She may have used ‘intersectionality’ earlier, but a standard reference is her 1989 law review article, ‘Demarginalizing the intersection of race and sex: a black feminist critique of antidiscrimination doctrine, feminist theory and antiracist politics’.6 The first part of this article is an analysis of court decisions on US anti-discrimination law, which allowed employers to argue that they were not discriminating against black women either because they treated white women better or because they treated black men better.

The term ‘intersectionality’ reflects this specific context: it is taken, not from the relationship between different oppressed sections of society (as it is now commonly understood), but from the ‘intersection’, the road junction, reflecting the position of black women as injured by both the racist and the sexist streams of traffic, travelling in different directions and colliding.

It is perhaps a result of a British academic lawyer’s assumptions that I found it surprising that Crenshaw explained these decisions by an ‘intersectional’ gap in the legislation, rather than as fairly obvious examples of artificial reasoning animated by judicial bias in favour of employers.7

The second part of her article is addressed to feminist theory.
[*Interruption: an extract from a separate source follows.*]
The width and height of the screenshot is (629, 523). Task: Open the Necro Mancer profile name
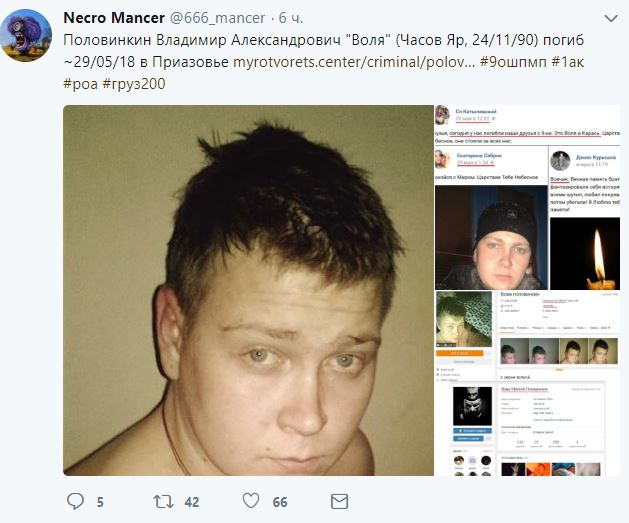click(x=114, y=18)
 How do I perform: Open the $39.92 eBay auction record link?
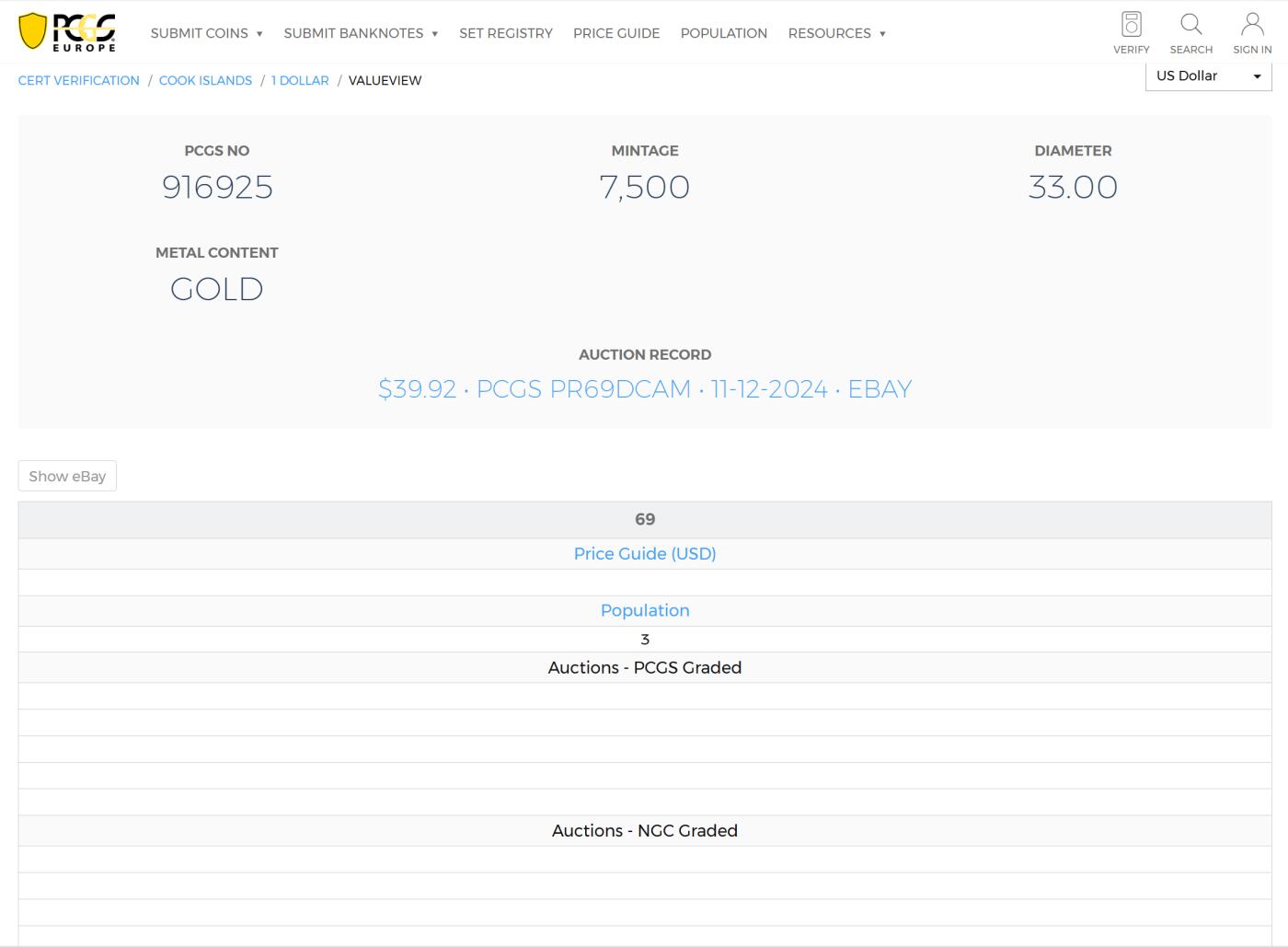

Crenshaw comments:

When feminist theory attempts to describe women’s experiences through analysing patriarchy, sexuality or separate-spheres ideology, it often overlooks the role of race. Feminists thus ignore how their own race functions to mitigate some aspects of sexism and, moreover, how it often privileges them over and contributes to the domination of other women. Consequently, feminist theory remains white, and its potential to broaden and deepen its analysis by addressing non-privileged women remains unrealised (p154).

The citations are, understandably, to academically ‘reputable’ literature. The less respectable antecedents of this argument, growing out of the ‘western Maoist’ version of labour aristocracy theory, and its role in the processes of self-destruction of the ‘liberation movements’ through sectarianism in the 1970s, disappear. It is possible that Crenshaw, given her age and geographical background, was only indirectly aware of the leftwing antecedents, and of the splits, which will have appeared only in small-press ephemera.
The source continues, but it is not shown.